* Aim of the exercise *
Please rewrite the lines starting at the one containing "This screenshot has width=1456, height=824." and ending with the last line, changing "The image size is" to "The screenshot size is" and keeping everything else the same.

·····

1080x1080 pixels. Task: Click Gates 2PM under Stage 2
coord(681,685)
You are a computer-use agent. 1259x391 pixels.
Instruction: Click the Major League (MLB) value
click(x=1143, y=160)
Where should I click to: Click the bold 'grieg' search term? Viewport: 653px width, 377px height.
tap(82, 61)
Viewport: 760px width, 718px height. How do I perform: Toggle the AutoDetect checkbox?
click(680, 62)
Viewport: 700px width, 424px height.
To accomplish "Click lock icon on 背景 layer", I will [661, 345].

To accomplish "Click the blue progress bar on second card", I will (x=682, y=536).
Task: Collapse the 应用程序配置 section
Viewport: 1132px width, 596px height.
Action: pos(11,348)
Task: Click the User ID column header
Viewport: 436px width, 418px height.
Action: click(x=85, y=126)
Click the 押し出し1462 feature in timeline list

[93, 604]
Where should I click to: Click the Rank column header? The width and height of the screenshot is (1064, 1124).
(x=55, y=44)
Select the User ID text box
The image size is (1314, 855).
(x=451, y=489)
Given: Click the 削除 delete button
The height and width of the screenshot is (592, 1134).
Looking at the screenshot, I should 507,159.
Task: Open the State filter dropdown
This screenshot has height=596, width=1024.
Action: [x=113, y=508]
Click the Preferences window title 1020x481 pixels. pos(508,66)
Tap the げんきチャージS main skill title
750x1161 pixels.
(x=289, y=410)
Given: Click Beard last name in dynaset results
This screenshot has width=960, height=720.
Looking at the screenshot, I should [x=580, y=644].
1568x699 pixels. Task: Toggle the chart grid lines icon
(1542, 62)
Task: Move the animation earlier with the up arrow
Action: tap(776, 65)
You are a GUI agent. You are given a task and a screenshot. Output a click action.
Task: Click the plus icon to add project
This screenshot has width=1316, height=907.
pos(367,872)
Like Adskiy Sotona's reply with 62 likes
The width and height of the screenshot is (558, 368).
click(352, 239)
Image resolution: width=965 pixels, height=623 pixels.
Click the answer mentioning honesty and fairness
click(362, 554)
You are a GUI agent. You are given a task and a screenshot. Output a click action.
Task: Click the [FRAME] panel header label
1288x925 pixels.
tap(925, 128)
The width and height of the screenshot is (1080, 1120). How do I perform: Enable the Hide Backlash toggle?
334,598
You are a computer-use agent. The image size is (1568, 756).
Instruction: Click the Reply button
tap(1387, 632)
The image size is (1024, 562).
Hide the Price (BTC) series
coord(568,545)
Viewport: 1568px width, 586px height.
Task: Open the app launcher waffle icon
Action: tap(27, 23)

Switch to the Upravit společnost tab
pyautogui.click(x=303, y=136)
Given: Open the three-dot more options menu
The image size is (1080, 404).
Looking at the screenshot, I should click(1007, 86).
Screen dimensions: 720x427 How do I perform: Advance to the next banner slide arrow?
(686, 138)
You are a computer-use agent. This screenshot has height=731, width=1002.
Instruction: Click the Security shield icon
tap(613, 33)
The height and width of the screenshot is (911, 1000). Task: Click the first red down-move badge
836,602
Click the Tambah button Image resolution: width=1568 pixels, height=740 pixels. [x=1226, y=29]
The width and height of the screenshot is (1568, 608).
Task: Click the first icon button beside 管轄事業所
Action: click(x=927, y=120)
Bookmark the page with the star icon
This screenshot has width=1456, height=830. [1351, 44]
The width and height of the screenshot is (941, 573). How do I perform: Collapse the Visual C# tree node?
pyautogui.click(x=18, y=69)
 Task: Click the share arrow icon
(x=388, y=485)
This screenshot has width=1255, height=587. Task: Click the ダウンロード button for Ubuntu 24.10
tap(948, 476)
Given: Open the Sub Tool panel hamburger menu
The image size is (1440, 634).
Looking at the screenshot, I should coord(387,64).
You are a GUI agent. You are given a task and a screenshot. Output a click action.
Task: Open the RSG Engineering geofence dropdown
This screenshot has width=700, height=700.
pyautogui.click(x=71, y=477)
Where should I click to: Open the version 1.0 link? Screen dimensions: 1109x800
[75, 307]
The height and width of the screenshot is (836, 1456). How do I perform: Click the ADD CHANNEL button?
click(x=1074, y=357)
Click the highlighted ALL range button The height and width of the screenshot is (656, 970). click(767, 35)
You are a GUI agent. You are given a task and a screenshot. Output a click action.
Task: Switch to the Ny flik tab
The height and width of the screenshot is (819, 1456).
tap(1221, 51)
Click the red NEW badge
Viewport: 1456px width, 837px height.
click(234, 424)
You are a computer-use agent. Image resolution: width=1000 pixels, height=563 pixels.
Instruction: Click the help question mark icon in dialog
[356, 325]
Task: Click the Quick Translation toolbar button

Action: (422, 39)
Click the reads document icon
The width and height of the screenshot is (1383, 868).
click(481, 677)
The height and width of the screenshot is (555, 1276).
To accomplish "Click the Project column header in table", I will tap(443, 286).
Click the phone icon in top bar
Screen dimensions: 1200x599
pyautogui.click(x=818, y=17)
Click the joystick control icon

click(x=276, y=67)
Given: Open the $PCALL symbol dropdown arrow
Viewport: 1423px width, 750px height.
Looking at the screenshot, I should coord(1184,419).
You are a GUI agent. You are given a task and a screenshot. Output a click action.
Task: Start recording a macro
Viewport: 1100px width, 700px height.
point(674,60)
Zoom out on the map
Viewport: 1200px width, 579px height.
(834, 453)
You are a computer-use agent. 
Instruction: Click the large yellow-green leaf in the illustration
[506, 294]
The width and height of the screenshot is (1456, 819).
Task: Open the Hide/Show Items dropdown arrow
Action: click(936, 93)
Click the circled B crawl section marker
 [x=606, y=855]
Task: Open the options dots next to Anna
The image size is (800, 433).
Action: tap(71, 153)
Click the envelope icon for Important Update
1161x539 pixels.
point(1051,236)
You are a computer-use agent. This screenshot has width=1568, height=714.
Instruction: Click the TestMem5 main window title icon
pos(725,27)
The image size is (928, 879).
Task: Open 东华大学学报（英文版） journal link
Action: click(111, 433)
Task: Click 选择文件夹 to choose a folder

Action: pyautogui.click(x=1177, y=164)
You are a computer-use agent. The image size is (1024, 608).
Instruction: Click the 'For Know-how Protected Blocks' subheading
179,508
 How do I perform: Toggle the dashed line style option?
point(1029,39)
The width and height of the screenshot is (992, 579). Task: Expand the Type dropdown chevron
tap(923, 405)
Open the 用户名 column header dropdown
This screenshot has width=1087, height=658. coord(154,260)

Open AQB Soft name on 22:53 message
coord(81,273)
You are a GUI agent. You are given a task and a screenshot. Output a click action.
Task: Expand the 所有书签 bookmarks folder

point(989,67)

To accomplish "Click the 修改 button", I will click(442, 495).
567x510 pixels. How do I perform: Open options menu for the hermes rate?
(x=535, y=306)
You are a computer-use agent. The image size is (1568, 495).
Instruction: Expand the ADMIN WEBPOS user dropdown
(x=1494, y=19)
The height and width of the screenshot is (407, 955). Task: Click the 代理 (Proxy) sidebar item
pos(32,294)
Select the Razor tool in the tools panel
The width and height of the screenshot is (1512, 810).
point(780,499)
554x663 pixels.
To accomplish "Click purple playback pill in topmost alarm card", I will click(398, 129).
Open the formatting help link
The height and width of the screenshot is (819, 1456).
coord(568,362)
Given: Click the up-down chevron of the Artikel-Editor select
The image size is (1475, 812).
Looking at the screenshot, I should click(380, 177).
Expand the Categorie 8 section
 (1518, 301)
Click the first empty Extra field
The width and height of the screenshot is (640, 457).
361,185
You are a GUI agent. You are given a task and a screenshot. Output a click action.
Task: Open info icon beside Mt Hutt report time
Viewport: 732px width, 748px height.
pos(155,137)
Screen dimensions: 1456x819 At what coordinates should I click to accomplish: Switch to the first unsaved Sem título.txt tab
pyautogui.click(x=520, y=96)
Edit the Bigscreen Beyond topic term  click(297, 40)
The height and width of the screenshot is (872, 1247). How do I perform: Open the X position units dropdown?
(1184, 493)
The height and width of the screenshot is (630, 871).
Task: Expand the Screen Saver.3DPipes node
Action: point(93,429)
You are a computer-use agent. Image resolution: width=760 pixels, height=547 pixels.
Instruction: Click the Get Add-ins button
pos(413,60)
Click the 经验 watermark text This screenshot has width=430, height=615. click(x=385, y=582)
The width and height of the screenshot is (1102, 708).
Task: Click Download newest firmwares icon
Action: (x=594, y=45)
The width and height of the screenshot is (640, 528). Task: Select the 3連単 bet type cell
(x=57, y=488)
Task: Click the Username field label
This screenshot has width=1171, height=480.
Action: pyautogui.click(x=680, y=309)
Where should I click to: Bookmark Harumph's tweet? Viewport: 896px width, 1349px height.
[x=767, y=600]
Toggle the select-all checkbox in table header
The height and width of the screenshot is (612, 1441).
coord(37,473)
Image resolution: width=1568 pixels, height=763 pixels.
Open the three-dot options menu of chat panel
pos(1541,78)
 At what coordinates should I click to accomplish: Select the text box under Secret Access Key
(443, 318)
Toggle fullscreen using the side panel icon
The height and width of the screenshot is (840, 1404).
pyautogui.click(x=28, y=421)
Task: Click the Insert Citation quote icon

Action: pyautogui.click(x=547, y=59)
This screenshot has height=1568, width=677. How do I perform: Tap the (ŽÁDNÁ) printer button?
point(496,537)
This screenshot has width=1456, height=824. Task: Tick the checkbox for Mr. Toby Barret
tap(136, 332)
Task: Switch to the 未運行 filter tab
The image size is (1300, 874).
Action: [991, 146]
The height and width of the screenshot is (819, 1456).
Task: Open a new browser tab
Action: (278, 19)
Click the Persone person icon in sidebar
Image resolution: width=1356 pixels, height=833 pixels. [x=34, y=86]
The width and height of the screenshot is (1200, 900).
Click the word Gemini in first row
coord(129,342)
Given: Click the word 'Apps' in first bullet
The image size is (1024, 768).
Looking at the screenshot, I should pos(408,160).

·····

* Right answer *
This screenshot has width=1456, height=824. Task: Tick the checkbox for Mr. Toby Barret
tap(136, 332)
Task: Switch to the 未運行 filter tab
The screenshot size is (1300, 874).
Action: [991, 146]
The height and width of the screenshot is (819, 1456).
Task: Open a new browser tab
Action: (278, 19)
Click the Persone person icon in sidebar
Image resolution: width=1356 pixels, height=833 pixels. [x=34, y=86]
The width and height of the screenshot is (1200, 900).
Click the word Gemini in first row
coord(129,342)
Given: Click the word 'Apps' in first bullet
The screenshot size is (1024, 768).
Looking at the screenshot, I should pos(408,160).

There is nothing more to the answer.